Postby Dr. Goodword » Sat May 14, 2005 11:09 pm

• palisade •

Pronunciation: pæ-lê-seyd • Hear it!

Part of Speech: Noun

Meaning: 1. A line of pales (pointed logs) serving as a fence or defensive wall. 2. [Palisades] A stretch of high cliffs along a river bank or overlooking a lake.

Notes: Today's is another very beautiful word, especially when referring to the cliffs along a river. Keep in mind, however, that we use only the plural to express this sense: the Palisades are the highlight of the Hudson River. You may 'verb' this noun; that is, you can palisade your home if you feel insecure, by surrounding it with closely pack pales.

In Play: A palisade is a labor-intensive means of defense: "Dewey Rose built a sturdy palisade around his garden to keep out the rabbits but it was a late frost that did it in." Palisades are there just to be enjoyed: "The palisades along Split Rock Creek in South Dakota are so majestic Jessie James vacationed there in a cave for several days after his robbery of the Northfield, Minnesota bank." (Or so legend would have it.)

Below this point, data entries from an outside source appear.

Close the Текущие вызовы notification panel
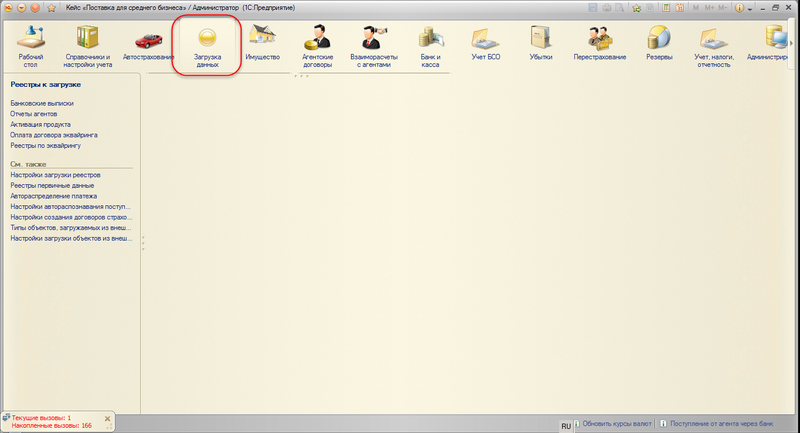coord(107,416)
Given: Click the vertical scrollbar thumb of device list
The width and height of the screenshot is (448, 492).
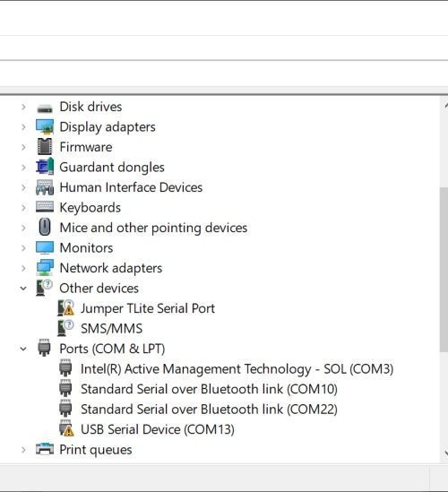Looking at the screenshot, I should click(x=444, y=270).
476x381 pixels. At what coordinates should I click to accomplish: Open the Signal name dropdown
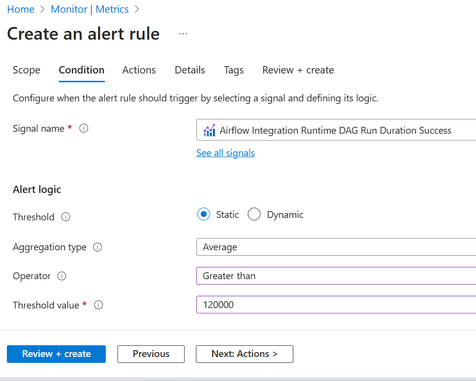pos(336,130)
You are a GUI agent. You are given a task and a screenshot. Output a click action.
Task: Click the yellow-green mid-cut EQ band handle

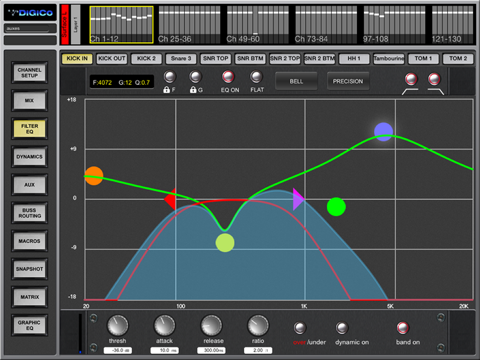coord(225,243)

Word History: This Good Word is French palissade touched up only very slightly. It comes from palissa "stake" + -ade, a suffix often referring to groups (brigade, parade). Palissa is a remnant of Late Latin *palicea from Latin palus "stake". The ultimate PIE root was *pa(n)g- "fasten" with our old friend, Fickle N, sometimes there, sometimes not. It does not appear in palus or in pact, that comes from Latin pacisci "to agree" nor pax "peace", the result of a pact. Patio also comes from this verb via Old Provençal pati "pasture" and Old Spanish, where patio referred to an inner courtyard. Fickle N did invade the Germanic languages where we find fangen "capture, seize" in German and English fang, by which animals seize things. (We are happy that Lyn Laboriel was seized by the desire to suggest that we investigate today's very lovely word.)
Last edited by Dr. Goodword on Sun May 15, 2005 11:24 pm, edited 1 time in total.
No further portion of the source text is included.